When you hear the tagline “You didn’t give up on sex, don’t give up on birth control,” what do you imagine?
I imagine a few things. Let’s talk about it.
I remember my first encounter with sexual education (aka “sex ed” for the hip). Actually, I barely remember the class I was forced to take, I just remember it was fifth grade, the girls were separated from the boys, and I wrote in my diary about it later that night. I barely even kept a diary when I was a kid, but for whatever reason–I’ll ask my therapist one day–I remember my diary entry that day. I very thoroughly discussed my intention to never have sex ever. I heard it was kind of pleasant because–of all the things sex ed class taught me–they only briefly touched on the pleasantries of sex, but I mostly heard a ton about how incredibly dangerous it was. You could, and probably would definitely get tons of diseases from sex, you guys. And the pleasure that sexual intercourse brought you could probably come from other places: like, as I expressed in my fifth grade diary: chocolate.
But okay, I did not never have sex. I didn’t give up on it.
For the record, I also didn’t give up on chocolate.
I also didn’t give up on birth control.
Bedsider thoroughly encourages the use of birth control. Sure, we all “know” about the various versions of birth control, but what does that even mean? I personally took those sex ed classes when I was ten years old, but lost my virginity fourteen years later, so like what do you even remember? And also, should our knowledge on birth control really come from something we learned before we even started menstruating? (In my case, at least.)

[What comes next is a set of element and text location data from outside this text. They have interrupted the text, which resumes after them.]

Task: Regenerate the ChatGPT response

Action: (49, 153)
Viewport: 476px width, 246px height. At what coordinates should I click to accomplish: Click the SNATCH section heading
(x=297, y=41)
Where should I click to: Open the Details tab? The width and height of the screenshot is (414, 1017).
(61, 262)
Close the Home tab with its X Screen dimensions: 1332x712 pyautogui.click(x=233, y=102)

When I lost my virginity, we used a condom, but literally it was the cliched “80s Movie Moment” of like, “do you have protection?” and the comedienne in me wanted to be like, “why would I have protection? I’m a 24 year old virgin,” and then the REAL comedienne in me wanted to say out loud, “yeah, I have two condoms in a shoe box next to a picture of my little brother encased in a gold spray painted picture frame made of puzzle pieces” because I DID ACTUALLY and because the only reason I even had two condoms to my name was because two years prior, my coworker put them in my cubby when I had a crush on someone as IF I was going to give it up.

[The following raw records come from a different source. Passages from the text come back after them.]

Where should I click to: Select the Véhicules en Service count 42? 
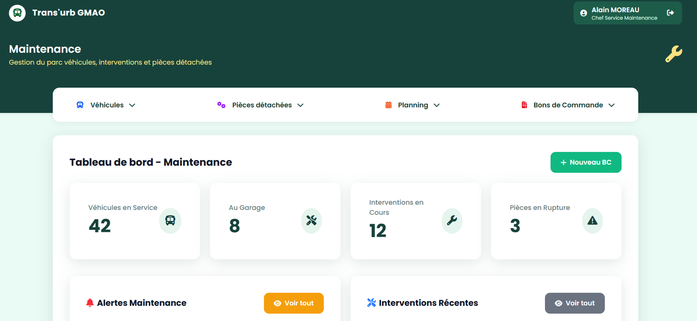(x=100, y=226)
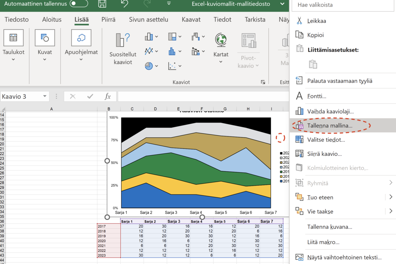Screen dimensions: 396x264
Task: Expand the Kuvat dropdown
Action: pos(45,60)
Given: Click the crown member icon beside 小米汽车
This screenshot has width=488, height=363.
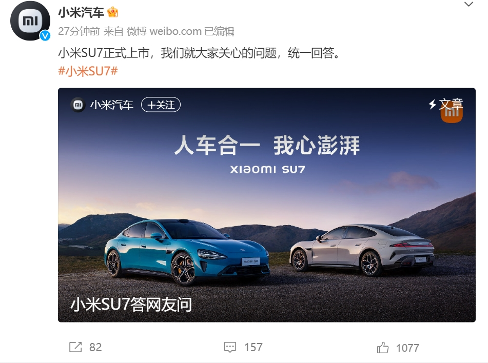Looking at the screenshot, I should [113, 12].
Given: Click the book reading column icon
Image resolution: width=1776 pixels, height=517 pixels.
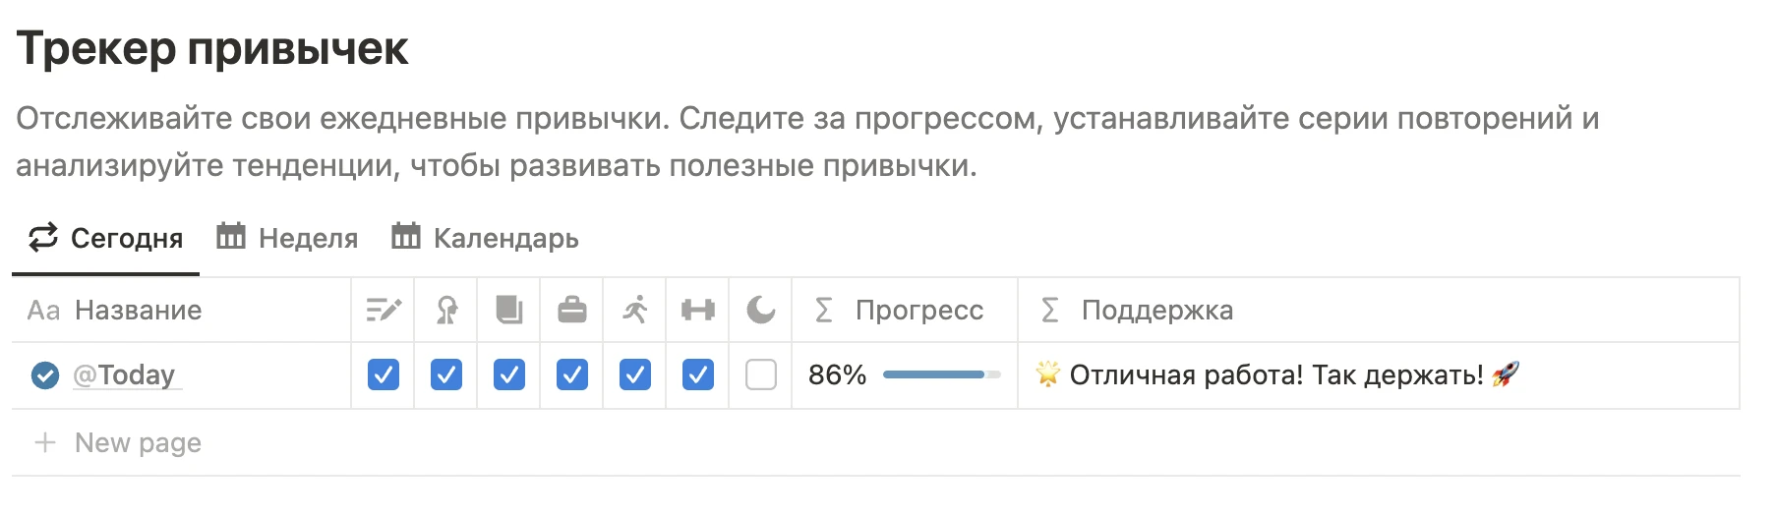Looking at the screenshot, I should pos(509,311).
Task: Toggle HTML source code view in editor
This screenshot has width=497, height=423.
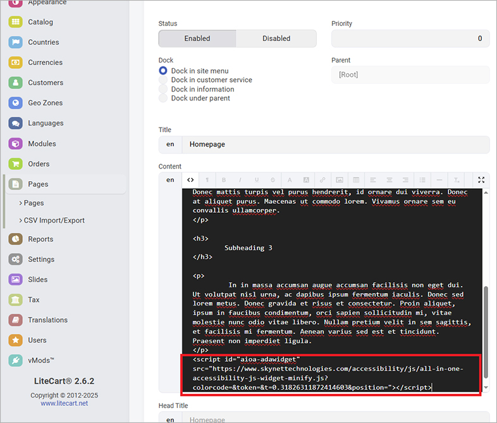Action: point(190,180)
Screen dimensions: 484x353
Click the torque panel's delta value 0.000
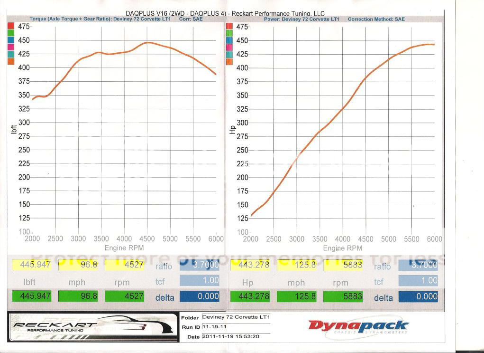point(200,296)
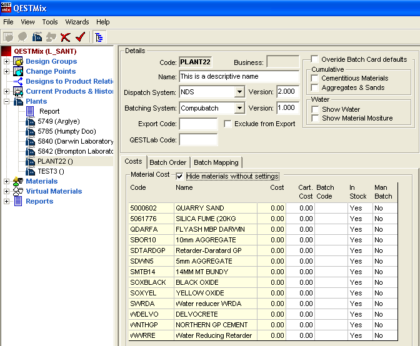The width and height of the screenshot is (420, 346).
Task: Enable Exclude from Export checkbox
Action: pyautogui.click(x=228, y=124)
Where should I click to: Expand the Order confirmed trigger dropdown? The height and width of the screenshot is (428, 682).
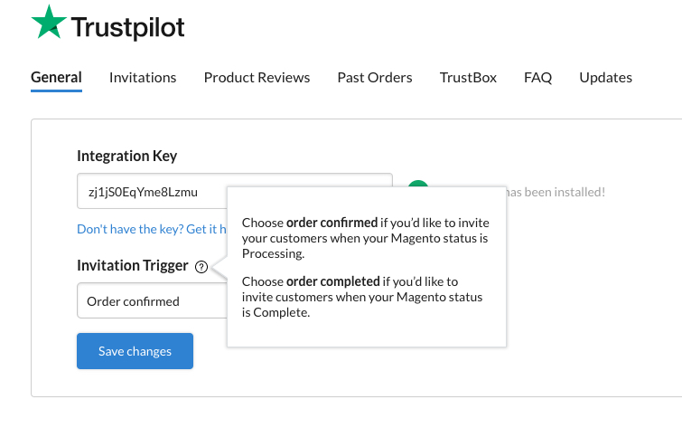[x=153, y=300]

So anyway, it is clear to you all now that I need some birth control help, right? Because 1) condoms and 2) “the pill” were the only things I knew about and I wasn’t on the pill before I started having sex.
Bedsider also has a bunch of articles on sex: like how to stay on top of birth control even when you are on other medications, ones that touch on having better sex, and even articles that touch on “greener” sex.

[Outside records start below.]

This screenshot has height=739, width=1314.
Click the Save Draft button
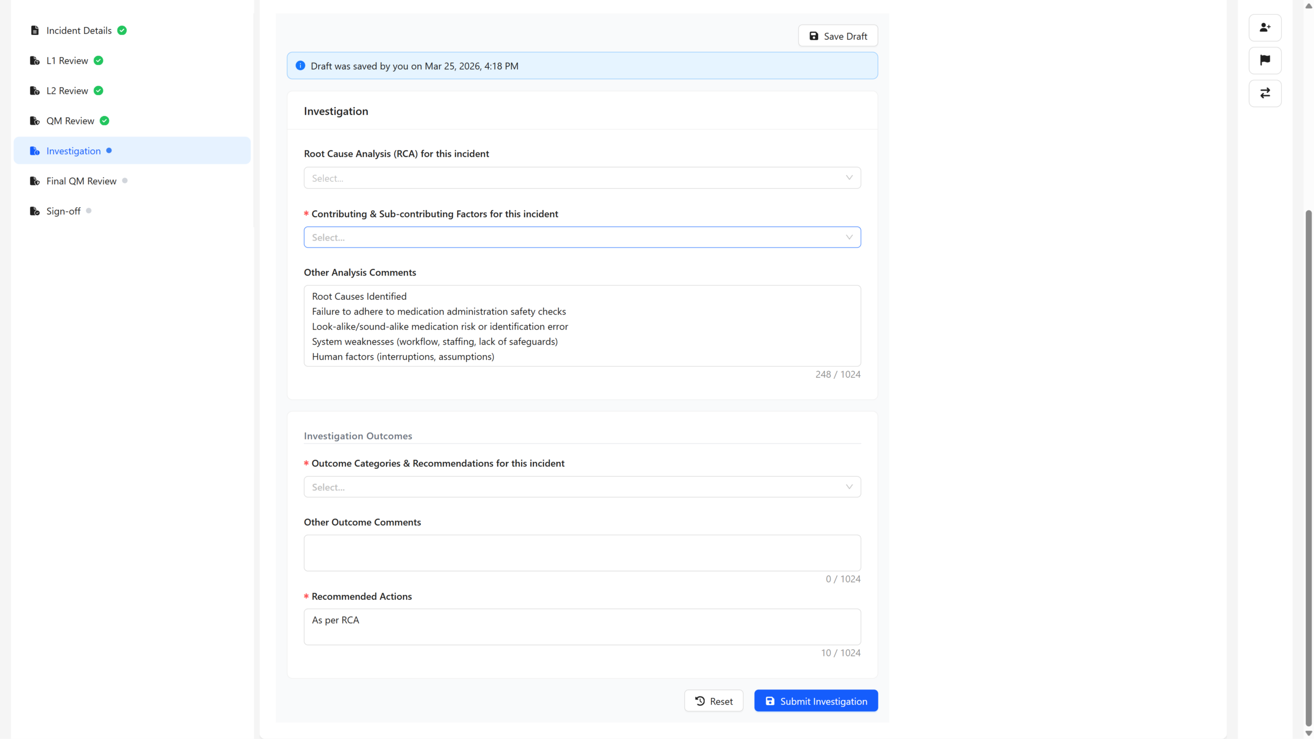(838, 36)
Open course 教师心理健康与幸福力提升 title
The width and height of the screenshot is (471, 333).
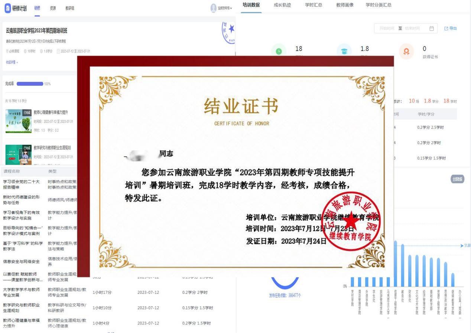[x=51, y=112]
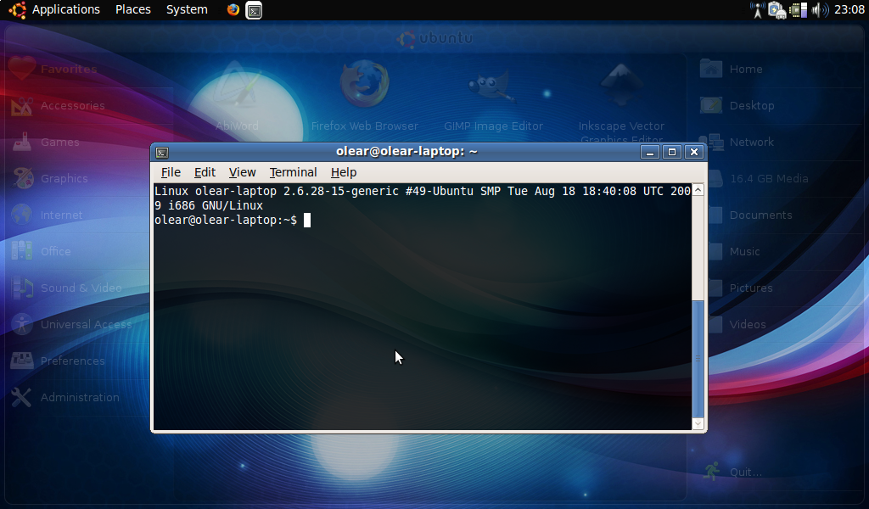Click the terminal scrollbar down arrow

[698, 423]
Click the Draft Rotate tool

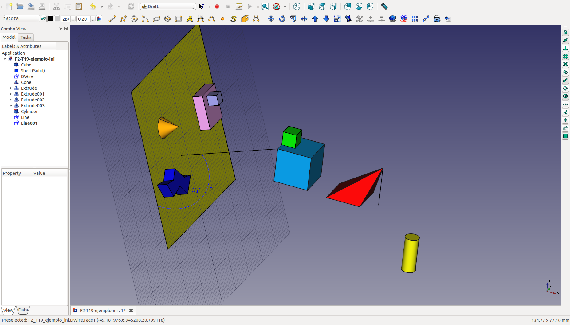[x=282, y=19]
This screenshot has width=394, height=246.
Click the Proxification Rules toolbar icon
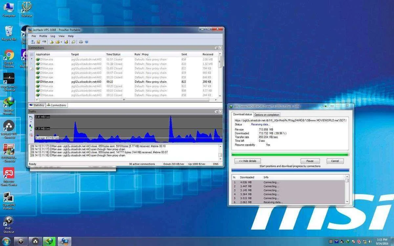(x=38, y=42)
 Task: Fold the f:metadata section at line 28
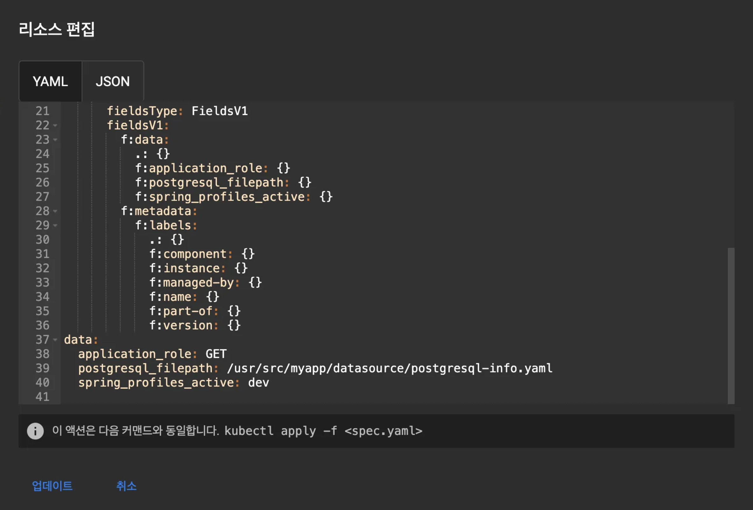tap(55, 211)
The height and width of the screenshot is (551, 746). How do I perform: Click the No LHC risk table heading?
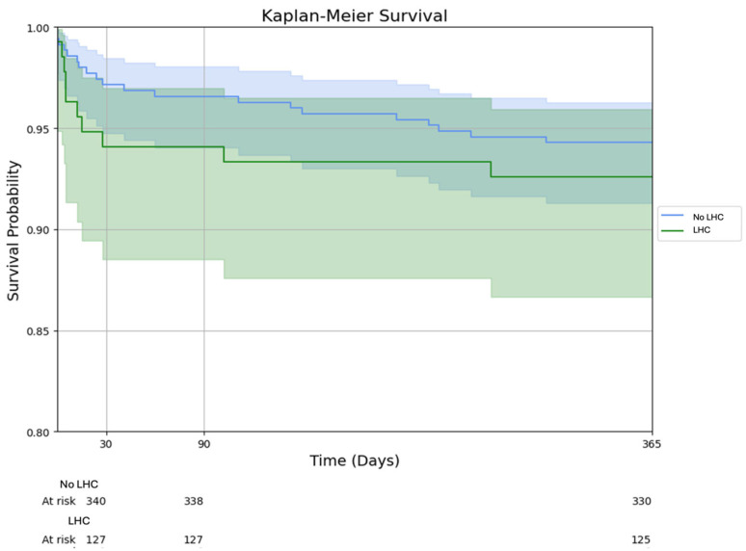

Bedsider also has hilarious–and relatable–PSAs, produced in partnership with the Ad Council, which feature a montage of sex mishaps and reinforce that you didn’t give up on sex, and shouldn’t give up on birth control either. Fumbling isn’t uncommon, you guys. We aren’t all movie stars.
I never, ever in a million years (especially considering the fact that I lost my virginity much later in life) thought that I would have a mishap–you know, the kind where you have unprotected sex by accident? Well guys, I also never thought I would see a Black President. Expect the unexpected! Even super-in-tune-prudish-types can make mistakes.
The first (AND ONLY) time I had unprotected sex, I freaked out obviously. Let’s just say it was a night of pool, cheap well drinks, and an old friend. Even though I took Plan B (and felt incredibly judged and also put out financially), I still felt completely alone.
And what is most important, is that you–we–are not alone.
And what else?
Sex is supposed to be great. Sex is good for you, and natural, and normal, and did I say great?
There is nothing wrong with questions, there is nothing wrong with uncertainty. There is nothing wrong with anything.
Take care of yourself, enjoy yourself, and most of all, be informed. And safe!